Monday, March 30, 2009

Cash Flow What?

Your CPA will always include a statement of cash flows when issuing reports on your financial condition—it’s a requirement under GAAP, those generally-accepted accounting principles that for many years have brought standardization and uniformity across industries. A statement of cash flows basically adds balance sheet changes to net income to illustrate how the organization has provided or used its cash and cash equivalents over the period (usually a year).

CPA’s will argue that the statement of cash flows holds real value for business managers, and you can even find a course or two that teaches how to understand and utilize them. Recognize however that a statement of cash flows, like your income statement, acts as a journal to tell you where you’ve traveled.

When times are tough, cash is king. You want to be pointed forward, scanning the horizon for opportunities and challenges, not backing out of the driveway by means of your rearview mirror. That’s where a cash flow or financial forecast comes in.

The cash flow forecast evaluates your expected receipts and disbursements based on assumptions about customers, sales, inventory movements, asset purchases, operating expenses and taxes, to name the most common financial activities. A good financial forecast gets to the heart of your organization’s business model by asking such questions as:

  • Do we have sufficient inventory to carry us through the next period without substantial investment?

  • Will our major supplier keep the pipeline full?

  • Can we expect our customers to pay within terms?

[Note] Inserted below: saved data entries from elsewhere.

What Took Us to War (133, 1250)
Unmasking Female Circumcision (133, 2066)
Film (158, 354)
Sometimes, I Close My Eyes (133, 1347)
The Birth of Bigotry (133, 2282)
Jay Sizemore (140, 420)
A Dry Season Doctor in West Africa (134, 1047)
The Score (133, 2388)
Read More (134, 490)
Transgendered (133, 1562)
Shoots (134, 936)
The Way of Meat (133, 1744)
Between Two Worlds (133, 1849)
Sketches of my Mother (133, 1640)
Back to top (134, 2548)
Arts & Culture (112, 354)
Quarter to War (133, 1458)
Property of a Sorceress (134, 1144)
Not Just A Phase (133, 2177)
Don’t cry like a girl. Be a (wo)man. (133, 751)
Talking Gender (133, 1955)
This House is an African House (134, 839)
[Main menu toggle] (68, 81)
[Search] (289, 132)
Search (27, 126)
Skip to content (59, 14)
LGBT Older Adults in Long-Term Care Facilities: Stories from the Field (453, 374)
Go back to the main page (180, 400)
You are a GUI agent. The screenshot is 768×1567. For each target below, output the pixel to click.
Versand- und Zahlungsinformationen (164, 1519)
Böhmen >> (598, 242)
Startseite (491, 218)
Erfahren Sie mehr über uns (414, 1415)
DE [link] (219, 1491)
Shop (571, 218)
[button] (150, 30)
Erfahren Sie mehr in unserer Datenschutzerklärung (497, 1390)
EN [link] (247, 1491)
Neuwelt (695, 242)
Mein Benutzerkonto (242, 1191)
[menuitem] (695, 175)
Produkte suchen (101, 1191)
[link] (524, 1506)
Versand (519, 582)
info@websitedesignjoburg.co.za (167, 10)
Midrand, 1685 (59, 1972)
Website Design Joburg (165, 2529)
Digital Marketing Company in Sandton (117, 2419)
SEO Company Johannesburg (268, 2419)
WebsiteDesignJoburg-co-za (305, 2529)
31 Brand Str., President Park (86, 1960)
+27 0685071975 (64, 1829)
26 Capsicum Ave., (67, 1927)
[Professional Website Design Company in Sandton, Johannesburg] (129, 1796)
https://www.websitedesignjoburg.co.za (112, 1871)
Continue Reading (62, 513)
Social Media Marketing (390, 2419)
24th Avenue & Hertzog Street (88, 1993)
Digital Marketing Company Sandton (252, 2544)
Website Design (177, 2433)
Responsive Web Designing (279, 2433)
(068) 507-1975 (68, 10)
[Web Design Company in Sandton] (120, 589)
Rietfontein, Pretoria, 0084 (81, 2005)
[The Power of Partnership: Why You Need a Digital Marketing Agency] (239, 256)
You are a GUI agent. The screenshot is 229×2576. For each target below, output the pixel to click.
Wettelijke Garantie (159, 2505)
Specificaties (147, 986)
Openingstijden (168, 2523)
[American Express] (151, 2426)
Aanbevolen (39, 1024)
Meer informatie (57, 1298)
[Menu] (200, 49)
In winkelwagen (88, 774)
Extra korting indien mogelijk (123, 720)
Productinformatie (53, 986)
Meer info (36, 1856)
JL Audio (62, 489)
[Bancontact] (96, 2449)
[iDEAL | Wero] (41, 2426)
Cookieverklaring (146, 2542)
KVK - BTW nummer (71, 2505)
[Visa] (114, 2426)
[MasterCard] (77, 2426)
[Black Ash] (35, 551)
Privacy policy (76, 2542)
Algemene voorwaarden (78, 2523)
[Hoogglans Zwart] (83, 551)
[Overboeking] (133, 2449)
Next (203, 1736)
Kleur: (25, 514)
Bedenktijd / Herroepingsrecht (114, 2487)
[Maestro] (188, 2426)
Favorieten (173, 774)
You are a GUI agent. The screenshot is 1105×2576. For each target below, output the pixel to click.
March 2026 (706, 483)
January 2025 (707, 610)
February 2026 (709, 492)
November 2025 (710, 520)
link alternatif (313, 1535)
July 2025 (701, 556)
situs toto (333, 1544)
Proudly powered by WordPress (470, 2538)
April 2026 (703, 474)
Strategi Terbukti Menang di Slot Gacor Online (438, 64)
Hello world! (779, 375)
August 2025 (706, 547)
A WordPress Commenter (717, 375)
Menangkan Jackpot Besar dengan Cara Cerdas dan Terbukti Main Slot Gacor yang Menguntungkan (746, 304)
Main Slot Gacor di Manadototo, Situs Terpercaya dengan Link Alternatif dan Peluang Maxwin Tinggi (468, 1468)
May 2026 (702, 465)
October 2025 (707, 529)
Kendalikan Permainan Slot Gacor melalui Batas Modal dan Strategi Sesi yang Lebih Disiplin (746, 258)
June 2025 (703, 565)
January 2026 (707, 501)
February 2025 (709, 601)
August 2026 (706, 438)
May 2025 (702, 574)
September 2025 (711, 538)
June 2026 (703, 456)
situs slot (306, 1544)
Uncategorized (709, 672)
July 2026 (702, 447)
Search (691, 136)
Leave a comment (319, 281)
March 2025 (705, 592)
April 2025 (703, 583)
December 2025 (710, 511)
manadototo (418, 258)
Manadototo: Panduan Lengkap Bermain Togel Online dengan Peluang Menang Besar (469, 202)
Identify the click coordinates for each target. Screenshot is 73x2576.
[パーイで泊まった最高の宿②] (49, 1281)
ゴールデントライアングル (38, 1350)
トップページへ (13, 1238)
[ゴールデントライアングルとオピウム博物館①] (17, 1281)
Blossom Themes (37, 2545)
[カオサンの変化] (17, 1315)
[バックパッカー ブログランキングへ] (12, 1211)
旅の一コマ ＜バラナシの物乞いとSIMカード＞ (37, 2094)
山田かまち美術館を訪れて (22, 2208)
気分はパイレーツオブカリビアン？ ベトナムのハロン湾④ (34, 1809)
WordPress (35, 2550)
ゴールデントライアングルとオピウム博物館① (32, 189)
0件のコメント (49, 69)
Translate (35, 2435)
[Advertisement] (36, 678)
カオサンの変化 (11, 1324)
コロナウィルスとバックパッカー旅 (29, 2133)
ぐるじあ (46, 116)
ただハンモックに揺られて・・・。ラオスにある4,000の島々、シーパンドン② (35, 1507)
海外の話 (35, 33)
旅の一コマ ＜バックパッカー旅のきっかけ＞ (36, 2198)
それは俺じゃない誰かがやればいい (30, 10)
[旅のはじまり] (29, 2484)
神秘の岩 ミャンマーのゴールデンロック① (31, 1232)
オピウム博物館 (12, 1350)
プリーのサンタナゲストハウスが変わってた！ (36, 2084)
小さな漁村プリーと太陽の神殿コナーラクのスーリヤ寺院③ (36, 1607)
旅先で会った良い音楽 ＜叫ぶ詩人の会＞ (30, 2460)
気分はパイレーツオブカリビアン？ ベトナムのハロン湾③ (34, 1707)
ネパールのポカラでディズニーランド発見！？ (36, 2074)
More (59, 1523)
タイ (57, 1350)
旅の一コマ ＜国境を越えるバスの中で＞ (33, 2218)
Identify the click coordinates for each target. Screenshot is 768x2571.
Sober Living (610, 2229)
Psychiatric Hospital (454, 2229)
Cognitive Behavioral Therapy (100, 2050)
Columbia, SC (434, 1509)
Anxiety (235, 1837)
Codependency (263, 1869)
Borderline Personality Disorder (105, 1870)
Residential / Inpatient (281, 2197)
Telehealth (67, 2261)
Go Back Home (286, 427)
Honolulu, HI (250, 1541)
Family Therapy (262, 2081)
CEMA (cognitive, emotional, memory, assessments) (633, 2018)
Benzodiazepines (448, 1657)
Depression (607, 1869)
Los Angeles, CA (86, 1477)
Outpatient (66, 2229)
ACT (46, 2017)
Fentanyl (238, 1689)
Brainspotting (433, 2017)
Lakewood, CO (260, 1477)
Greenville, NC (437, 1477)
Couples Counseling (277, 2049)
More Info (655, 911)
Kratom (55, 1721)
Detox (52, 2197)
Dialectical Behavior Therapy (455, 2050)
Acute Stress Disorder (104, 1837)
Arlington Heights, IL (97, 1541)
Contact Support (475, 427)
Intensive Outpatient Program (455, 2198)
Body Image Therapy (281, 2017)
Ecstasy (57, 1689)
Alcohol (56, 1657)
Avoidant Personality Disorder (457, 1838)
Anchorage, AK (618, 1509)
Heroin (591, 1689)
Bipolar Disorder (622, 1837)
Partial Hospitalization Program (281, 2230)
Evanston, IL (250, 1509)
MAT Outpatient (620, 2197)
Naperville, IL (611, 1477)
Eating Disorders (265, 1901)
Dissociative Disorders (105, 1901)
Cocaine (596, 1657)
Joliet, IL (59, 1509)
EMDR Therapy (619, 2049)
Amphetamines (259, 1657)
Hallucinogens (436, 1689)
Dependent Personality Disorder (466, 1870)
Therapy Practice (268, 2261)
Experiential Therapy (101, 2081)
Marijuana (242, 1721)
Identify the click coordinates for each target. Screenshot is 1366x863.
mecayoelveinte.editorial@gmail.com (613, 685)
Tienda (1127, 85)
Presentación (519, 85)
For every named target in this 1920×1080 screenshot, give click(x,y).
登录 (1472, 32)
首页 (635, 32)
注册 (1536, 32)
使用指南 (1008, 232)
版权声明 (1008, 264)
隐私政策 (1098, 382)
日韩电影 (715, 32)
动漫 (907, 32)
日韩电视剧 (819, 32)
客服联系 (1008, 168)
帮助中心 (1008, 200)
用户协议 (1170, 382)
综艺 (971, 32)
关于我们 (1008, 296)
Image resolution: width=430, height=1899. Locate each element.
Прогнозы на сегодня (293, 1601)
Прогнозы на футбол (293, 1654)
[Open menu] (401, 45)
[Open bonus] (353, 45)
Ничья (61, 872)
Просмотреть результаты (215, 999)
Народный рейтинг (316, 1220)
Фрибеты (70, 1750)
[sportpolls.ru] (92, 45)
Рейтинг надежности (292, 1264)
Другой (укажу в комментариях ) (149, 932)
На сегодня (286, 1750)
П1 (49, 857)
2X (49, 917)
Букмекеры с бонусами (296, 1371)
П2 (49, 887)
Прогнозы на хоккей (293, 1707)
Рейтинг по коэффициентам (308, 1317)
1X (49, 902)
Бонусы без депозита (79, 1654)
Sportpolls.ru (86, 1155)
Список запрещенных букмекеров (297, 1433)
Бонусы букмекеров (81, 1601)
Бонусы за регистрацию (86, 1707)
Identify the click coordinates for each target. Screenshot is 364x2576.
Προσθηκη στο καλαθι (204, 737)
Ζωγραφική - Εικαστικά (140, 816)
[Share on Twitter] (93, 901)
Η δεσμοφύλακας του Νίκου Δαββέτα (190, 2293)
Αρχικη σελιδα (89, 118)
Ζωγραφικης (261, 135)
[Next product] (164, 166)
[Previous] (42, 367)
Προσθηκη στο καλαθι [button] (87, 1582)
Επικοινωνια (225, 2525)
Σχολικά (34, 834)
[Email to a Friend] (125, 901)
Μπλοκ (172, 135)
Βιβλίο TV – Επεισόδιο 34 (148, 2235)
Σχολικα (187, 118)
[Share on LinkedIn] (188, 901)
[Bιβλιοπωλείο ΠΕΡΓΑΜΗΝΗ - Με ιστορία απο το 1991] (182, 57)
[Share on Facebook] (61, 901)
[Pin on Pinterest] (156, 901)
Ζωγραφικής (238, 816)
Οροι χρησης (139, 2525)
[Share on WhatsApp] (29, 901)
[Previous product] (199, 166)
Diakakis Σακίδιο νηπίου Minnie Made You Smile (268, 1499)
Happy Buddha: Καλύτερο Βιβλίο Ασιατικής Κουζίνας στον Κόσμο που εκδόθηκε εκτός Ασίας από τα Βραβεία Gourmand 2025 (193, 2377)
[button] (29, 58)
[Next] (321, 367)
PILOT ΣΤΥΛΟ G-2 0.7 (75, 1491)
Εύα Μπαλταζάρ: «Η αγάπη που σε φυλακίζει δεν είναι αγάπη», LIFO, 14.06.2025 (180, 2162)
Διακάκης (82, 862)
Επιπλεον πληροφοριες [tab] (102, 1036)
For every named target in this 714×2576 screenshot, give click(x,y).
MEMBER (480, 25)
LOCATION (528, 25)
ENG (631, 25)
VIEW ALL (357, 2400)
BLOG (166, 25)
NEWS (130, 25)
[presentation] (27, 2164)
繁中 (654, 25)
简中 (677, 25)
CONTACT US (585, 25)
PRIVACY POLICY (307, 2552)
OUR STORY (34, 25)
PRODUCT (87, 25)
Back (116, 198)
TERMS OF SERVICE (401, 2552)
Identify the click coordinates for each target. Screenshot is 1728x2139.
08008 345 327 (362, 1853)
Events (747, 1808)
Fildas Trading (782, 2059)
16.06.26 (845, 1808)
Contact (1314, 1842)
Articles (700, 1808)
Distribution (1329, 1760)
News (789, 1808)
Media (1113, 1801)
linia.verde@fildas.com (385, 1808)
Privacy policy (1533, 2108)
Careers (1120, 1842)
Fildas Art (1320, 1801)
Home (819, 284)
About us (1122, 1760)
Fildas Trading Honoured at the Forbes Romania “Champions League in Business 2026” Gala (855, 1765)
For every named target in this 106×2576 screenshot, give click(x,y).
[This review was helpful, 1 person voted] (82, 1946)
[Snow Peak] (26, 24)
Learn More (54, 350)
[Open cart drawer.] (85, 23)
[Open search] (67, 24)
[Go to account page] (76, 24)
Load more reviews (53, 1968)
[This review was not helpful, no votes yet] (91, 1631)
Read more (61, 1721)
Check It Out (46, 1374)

A statement of cash flows typically fails to generate this level of discussion, much less inform the reader concerning future cash position, so most organizations will find the need to produce financial forecasts too.

You’ll want a financial manager who understands how your business works when it’s time to prepare financial forecasts. A skilled professional will not only ask the right questions to capture the essence of your business model and incorporate it into the forecast, but will also make recommendations for change—provided the right atmosphere. A back-of-the-envelope request will engage a very limited discussion of assumptions and expectations, while a detailed financial forecast will examine all the “rocks”.

Expect your chief financial officer to take an active interest in your operations. If he’s locked in his office away from marketing, engineering and operations, his scope will be as narrow as his four walls and he’ll miss key assumptions when called upon to produce financial forecasts. This same deficiency will afflict your budgets and business plans too. You need an accountant who will prepare financial forecasts that convey the way your business really works.

Saturday, March 28, 2009

We Train Accounting Teams to Earn You Dividends


WHY TRAINING COUNTS

A well-trained accounting staff is the bedrock of any accounting department. Lack of training leads to repetitive questions, wasted time, faulty communication and unnecessary errors. Sure, it takes time initially to train your team. Furthermore it takes time to mentor and coach them once that initial training has passed. Like any investment, the more you deposit on the front end the greater the rewards you can expect to reap over time.

It can be a real challenge borrowing from the “doing” bank to invest in the “training” bank. Training and education are typically among the first line items to be cut when cost control rears its head during tough times. We tend to consider training as a luxury reserved for only the most favorable business conditions. The result is that training becomes sporadic and hand-me-down, with your incumbent staff passing on bad habits to your newcomers. This is especially true for employees breaking in their replacements under rigorous time constraints.

What does good training achieve? First, it establishes a common language between teacher and student, provided the teacher is suited to the task. You need a teacher or trainer who can express ideas clearly and with patience. Some students grasp a concept immediately, while others need examples, diagrams and even practice problems . Avoid the teacher who uses jargon without explanation or who jumps to the next principle without ensuring that the student fully comprehends what went before. We’ve all been known to signal “I got it!” when what we really mean is, “I’m losing interest!”

Second, good training can unearth both changing business conditions and just plain bad procedures. If trainer and student are really hearing one another, it’s not unusual to discover that how it’s done isn’t necessarily how it was meant to be done. Good teachers will invite their students to explore with them how and why practices have shifted away from the standards that should have been in place. Because the good trainer never stops learning herself, she may find that the accounting staff has changed its procedures to match real-world conditions that were never anticipated when its systems were first introduced.

Third, good training provides a context for the student. If the student can relate the surrounding conditions to a particular practice, he has the tools to evaluate similar conditions. Is “B” close enough to “A” that we handle it the same way, or is “B” more like “C”? So much of learning is extrapolation from one situation to another. Be generous: Give your staff the skills and the confidence to find their own answers by providing the training they need.

If you need assistance with accounting staff development and training, seek out experts who can both “teach” and “do”. Has your trainer been a “best boss”? If so, chances are she makes a good teacher too. Ask your business network for referrals and surf the web, but get references no matter what your source. A qualified trainer will be happy to oblige.